Red rice, with it's firmer, nutty texture and deep color is an excellent choice as the base for a rice salad.  This salad is good for a nice light summer meal, or as filling for a wrap.  Red or brown rice gives you a more complete grain, rather than the naked, bleached-out pasty white version that offers little to no nutrients.

1 cup uncooked red rice (you could use brown rice, wild rice, or any variety of rice you like)

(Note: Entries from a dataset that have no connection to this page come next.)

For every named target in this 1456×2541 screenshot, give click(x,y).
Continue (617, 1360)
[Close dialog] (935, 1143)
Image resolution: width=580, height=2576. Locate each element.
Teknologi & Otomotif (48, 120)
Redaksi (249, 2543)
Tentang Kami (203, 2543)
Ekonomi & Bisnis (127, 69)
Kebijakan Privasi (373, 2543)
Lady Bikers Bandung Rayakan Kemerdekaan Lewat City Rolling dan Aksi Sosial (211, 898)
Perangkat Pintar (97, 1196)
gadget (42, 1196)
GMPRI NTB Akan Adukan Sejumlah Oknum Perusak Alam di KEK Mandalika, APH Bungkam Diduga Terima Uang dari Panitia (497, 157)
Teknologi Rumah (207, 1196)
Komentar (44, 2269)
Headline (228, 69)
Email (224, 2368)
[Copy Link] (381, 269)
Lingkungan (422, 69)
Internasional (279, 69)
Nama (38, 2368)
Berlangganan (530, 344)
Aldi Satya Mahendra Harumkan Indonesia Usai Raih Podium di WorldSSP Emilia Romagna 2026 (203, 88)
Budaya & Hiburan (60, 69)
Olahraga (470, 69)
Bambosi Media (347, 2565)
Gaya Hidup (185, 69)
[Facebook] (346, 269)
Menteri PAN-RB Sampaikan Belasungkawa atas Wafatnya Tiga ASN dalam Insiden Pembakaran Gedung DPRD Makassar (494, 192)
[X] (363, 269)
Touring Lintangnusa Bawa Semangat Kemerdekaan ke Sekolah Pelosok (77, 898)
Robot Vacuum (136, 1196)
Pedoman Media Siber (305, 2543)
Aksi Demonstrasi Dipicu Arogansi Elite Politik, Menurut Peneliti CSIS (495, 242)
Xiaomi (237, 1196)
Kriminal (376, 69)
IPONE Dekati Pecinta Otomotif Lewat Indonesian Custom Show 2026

2 Tbsp finely chopped purple onion
1 medium carrot, shredded
1 medium tomato, finely chopped
1 Tbsp parsley (fresh, if available)
1/4 cup toasted walnuts or pine nuts
1 clove garlic, finely chopped
1 Tbsp olive oil
juice of 1/2 lemon (more or less, depending on taste)
salt & pepper to taste

Cook rice according to package directions (usually 2 parts water to 1 part rice, bringing water to boil before adding rice, cook until water is absorbed) - can be done a day in advance and then refrigerated, or use leftover rice from a previous meal.  Meanwhile, chop onion, tomato, parsley and garlic.  Shred carrot.  Toast nuts (I do this by putting them in a small pan on my stovetop and heating until they start to lightly brown).
When rice is cooked, allow to cool (or chill in refrigerator).  Add vegetables.  Toss with olive oil and lemon juice.  Add salt and pepper to taste.
Variations include adding more "Asian" style vegetables like green onion, red & yellow peppers, and bean sprouts.  Also try toasted sesame seeds instead of the nuts.  Omit the lemon juice and try adding a little low-sodium soy sauce and freshly grated ginger.
For a more "Mediterranean" style salad, add fresh or dried mint, feta cheese, and cucumber to the recipe.